Exercise goal –
Reproduce the passage from the text on object relational mapping, starting with "The LinkML metamodel" and going on through "find them useful.".

Excerpted text –
Object Relational Mapping (ORMs)#
Object Relational Mapping (ORM) layers provide a bridge between an Object-Oriented (OO) representation of database and a Relational Database. Examples of ORMs are:
Hibernate (Java)
SQL Alchemy (Python)
ActiveRecord (Ruby)
The LinkML metamodel has aspects of OO modeling, so ORMs can be useful here. Note that ORMs can be divisive among developers, with some believe ORMs to be add unnecessary complexity, and others finding them indispensable. Use of ORMs is completely optional with LinkML, but if you are using a RDBMS you may find them useful.
Currently the only ORM directly supported in SQL Alchemy
SQL Alchemy (advanced)#
SQL Alchemy is a SQL framework for python. It has a core layer, and an ORM later.
You can generate SQL Alchemy classes using:
gen-sqla personinfo.yaml
See the SQLTables generator docs for more details.

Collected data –
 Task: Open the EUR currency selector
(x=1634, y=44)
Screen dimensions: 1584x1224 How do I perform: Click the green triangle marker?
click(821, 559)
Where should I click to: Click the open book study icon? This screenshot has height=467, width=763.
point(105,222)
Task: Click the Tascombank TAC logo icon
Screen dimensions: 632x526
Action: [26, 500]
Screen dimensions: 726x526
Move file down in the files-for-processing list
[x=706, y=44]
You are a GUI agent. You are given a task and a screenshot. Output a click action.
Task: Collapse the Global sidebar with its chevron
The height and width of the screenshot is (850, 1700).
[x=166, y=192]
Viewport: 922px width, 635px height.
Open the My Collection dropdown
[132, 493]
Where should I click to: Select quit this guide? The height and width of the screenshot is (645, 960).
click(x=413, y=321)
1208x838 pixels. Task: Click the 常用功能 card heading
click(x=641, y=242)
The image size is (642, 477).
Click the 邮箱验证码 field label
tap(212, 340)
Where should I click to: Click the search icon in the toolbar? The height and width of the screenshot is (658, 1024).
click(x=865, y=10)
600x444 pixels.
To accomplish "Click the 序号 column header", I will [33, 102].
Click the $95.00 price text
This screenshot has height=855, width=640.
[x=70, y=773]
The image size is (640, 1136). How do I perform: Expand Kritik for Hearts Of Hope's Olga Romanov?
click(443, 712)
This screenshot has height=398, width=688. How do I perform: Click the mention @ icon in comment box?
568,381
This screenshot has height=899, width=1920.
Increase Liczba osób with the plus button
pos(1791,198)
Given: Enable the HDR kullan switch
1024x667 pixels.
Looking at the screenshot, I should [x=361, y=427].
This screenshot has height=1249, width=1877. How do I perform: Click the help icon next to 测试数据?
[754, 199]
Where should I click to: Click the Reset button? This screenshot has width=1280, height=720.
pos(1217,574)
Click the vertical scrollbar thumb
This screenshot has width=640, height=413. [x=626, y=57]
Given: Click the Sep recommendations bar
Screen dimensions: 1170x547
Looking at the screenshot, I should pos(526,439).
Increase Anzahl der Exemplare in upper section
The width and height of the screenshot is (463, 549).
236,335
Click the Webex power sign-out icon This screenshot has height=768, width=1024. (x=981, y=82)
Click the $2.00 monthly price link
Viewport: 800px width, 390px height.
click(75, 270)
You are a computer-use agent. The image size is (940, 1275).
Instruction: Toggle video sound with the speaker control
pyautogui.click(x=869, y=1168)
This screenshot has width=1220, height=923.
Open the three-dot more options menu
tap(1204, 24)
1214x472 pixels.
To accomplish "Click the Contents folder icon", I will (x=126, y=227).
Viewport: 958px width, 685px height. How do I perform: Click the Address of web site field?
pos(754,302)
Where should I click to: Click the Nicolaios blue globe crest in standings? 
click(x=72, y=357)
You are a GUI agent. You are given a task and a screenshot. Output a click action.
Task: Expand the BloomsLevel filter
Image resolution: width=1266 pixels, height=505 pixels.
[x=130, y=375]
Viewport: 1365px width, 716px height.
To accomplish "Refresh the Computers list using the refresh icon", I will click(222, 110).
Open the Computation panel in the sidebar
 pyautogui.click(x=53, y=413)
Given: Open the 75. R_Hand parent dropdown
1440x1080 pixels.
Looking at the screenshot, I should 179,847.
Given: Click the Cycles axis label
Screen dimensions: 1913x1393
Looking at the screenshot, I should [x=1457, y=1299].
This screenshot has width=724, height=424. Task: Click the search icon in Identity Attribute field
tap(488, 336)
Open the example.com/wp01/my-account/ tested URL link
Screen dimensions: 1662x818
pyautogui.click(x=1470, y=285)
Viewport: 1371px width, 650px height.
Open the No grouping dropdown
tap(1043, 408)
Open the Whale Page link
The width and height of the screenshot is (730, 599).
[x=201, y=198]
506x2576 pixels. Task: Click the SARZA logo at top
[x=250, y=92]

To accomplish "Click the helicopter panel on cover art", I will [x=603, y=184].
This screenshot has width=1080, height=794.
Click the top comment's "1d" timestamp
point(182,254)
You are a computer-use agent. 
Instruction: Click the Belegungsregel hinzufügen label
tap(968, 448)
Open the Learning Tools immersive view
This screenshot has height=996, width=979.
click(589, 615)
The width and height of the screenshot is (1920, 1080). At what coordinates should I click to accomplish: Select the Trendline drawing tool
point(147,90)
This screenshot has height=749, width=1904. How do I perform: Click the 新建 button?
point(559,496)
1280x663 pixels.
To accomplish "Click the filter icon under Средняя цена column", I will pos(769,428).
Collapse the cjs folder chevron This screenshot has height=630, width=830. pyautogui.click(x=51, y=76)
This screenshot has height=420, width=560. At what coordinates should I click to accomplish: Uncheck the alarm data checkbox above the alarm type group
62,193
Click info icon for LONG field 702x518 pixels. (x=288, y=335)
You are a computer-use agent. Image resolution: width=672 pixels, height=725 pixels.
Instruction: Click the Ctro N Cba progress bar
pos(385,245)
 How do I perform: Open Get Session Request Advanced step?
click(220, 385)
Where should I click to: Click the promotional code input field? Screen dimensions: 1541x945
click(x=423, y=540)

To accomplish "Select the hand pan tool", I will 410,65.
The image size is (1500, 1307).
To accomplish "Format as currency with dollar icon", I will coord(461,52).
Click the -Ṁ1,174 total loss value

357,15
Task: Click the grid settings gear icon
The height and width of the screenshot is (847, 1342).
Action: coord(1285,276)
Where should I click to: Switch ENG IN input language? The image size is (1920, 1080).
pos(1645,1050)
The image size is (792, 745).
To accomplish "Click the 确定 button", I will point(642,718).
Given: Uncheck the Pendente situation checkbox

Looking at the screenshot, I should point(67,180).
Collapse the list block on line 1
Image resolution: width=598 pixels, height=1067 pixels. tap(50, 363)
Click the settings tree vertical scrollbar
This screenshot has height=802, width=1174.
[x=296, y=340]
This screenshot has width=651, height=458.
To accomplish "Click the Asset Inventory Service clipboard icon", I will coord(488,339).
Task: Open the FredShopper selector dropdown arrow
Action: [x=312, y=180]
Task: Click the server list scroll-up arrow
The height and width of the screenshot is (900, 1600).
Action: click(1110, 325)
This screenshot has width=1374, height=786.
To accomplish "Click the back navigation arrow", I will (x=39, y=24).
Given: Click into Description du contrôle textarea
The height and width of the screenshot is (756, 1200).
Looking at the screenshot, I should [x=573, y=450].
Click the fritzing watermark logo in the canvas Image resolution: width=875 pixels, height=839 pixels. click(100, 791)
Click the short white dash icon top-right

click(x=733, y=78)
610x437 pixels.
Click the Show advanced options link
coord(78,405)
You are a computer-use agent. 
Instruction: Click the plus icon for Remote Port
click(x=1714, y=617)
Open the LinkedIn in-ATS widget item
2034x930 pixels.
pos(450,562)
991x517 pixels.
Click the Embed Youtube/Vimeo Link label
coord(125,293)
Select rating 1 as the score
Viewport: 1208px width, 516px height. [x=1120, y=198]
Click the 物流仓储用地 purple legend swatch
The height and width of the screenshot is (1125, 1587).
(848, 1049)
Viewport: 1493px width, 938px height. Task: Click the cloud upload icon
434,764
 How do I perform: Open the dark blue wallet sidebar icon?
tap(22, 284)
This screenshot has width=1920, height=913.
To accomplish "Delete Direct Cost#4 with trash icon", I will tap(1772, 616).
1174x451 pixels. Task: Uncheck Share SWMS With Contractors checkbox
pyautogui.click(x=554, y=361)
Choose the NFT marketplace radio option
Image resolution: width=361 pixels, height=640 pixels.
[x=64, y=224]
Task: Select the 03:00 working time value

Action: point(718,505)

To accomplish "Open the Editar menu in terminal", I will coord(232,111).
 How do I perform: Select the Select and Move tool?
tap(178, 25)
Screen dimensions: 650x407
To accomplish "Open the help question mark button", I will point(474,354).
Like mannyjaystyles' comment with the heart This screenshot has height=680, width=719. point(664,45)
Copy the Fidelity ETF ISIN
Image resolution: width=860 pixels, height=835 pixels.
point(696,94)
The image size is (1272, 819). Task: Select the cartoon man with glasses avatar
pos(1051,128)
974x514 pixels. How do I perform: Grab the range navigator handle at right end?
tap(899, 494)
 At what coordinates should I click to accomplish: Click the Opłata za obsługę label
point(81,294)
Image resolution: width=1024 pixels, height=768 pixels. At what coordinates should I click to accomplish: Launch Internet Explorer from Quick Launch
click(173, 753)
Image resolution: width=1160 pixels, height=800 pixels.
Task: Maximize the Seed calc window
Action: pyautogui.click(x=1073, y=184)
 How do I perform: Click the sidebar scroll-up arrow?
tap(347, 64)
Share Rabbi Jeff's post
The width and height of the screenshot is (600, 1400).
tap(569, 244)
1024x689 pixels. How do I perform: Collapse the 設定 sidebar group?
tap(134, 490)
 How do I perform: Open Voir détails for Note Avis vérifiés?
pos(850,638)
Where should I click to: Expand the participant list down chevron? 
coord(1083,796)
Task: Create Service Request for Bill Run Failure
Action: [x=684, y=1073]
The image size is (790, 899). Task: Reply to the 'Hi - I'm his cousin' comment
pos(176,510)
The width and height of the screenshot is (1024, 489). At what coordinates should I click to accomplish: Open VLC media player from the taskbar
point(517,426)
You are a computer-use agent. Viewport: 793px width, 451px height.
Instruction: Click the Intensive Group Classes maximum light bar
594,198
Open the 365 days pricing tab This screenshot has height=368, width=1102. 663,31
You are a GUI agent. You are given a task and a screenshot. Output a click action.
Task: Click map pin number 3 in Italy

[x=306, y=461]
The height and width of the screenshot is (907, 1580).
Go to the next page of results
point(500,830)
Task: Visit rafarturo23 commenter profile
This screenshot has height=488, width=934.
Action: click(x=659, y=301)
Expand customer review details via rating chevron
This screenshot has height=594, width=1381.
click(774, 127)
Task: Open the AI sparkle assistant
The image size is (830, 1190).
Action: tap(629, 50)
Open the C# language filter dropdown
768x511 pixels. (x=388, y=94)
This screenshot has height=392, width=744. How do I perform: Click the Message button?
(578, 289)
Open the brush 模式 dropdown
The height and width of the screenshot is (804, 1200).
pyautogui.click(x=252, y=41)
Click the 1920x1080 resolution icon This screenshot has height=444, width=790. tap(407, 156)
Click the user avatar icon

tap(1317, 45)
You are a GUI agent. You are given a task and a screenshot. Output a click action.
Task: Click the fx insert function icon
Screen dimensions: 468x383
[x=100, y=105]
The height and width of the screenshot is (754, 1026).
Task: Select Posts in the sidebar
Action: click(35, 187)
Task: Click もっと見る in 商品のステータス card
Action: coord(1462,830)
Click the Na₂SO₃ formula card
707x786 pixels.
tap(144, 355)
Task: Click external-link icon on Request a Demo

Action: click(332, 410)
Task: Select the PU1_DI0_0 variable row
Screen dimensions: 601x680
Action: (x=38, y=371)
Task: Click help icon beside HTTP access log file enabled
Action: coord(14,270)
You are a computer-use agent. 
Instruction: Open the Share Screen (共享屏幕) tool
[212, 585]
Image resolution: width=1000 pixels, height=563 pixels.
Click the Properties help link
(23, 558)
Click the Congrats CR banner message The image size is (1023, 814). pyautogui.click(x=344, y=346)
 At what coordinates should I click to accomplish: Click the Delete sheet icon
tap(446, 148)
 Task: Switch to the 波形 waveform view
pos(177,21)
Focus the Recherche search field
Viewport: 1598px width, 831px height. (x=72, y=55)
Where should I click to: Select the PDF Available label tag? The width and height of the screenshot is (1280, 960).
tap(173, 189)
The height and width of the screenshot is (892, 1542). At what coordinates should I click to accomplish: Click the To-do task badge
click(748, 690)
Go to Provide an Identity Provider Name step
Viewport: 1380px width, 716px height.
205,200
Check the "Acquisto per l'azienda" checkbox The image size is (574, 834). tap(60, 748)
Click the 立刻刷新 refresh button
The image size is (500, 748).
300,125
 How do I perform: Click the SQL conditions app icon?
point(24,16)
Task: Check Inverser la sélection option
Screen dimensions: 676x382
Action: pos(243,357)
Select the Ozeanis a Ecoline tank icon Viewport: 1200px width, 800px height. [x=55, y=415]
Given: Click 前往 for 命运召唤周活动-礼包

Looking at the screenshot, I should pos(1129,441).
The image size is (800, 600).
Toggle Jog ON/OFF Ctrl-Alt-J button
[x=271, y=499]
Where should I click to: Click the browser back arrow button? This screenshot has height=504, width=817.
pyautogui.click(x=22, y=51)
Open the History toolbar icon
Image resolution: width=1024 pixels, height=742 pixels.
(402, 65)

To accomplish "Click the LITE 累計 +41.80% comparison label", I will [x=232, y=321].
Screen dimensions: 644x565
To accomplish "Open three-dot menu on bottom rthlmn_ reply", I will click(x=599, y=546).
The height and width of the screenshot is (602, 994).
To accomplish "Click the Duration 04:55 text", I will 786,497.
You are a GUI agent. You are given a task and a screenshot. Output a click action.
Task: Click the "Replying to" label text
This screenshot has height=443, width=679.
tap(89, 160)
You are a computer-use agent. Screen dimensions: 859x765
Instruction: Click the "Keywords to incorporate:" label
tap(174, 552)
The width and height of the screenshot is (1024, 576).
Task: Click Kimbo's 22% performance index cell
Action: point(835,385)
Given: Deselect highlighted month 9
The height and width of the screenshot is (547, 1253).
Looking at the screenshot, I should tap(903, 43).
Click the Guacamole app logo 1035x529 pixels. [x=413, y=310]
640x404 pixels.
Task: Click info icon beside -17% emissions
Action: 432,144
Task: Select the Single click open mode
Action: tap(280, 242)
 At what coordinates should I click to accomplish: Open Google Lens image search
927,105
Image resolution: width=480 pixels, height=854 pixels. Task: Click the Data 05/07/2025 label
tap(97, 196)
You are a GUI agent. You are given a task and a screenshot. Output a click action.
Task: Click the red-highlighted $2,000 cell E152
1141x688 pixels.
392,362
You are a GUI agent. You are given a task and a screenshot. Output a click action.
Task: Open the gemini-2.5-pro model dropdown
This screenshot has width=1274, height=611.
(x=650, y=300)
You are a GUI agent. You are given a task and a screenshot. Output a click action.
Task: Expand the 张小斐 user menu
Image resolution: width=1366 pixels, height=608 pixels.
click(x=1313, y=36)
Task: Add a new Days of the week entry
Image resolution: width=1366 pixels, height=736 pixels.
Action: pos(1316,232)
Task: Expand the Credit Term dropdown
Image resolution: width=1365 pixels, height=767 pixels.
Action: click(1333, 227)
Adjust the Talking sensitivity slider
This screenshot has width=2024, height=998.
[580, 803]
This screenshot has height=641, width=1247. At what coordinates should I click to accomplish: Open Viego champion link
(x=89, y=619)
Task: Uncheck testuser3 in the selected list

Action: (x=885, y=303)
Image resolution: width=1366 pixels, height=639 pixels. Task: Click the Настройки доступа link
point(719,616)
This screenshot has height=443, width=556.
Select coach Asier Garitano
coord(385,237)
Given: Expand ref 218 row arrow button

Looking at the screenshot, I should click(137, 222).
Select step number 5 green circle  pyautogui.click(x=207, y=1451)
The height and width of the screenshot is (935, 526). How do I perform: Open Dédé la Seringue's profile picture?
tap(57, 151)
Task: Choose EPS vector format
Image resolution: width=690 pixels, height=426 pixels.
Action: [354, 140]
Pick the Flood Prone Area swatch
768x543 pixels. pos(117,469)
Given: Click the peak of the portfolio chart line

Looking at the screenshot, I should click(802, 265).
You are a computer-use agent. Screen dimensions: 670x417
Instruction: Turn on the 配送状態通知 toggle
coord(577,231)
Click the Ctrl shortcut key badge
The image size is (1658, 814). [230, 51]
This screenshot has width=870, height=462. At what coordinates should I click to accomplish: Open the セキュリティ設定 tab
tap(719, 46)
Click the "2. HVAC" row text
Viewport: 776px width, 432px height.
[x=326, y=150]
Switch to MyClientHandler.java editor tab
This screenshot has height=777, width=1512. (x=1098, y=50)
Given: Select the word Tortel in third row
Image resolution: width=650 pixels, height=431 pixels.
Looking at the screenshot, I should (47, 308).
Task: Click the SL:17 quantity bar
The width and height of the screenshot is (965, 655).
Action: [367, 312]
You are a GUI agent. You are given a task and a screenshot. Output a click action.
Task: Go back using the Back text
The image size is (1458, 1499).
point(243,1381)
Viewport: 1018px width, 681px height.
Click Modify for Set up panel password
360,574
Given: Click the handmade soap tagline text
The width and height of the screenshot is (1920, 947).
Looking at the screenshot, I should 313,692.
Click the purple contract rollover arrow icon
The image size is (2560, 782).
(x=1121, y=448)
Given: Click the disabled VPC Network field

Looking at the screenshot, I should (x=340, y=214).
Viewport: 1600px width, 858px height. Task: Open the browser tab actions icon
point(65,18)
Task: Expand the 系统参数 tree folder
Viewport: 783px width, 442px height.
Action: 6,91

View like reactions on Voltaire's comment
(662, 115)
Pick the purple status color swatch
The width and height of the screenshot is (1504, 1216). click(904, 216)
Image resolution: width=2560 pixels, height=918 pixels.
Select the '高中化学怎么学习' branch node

Answer to this problem –
The LinkML metamodel has aspects of OO modeling, so ORMs can be useful here. Note that ORMs can be divisive among developers, with some believe ORMs to be add unnecessary complexity, and others finding them indispensable. Use of ORMs is completely optional with LinkML, but if you are using a RDBMS you may find them useful.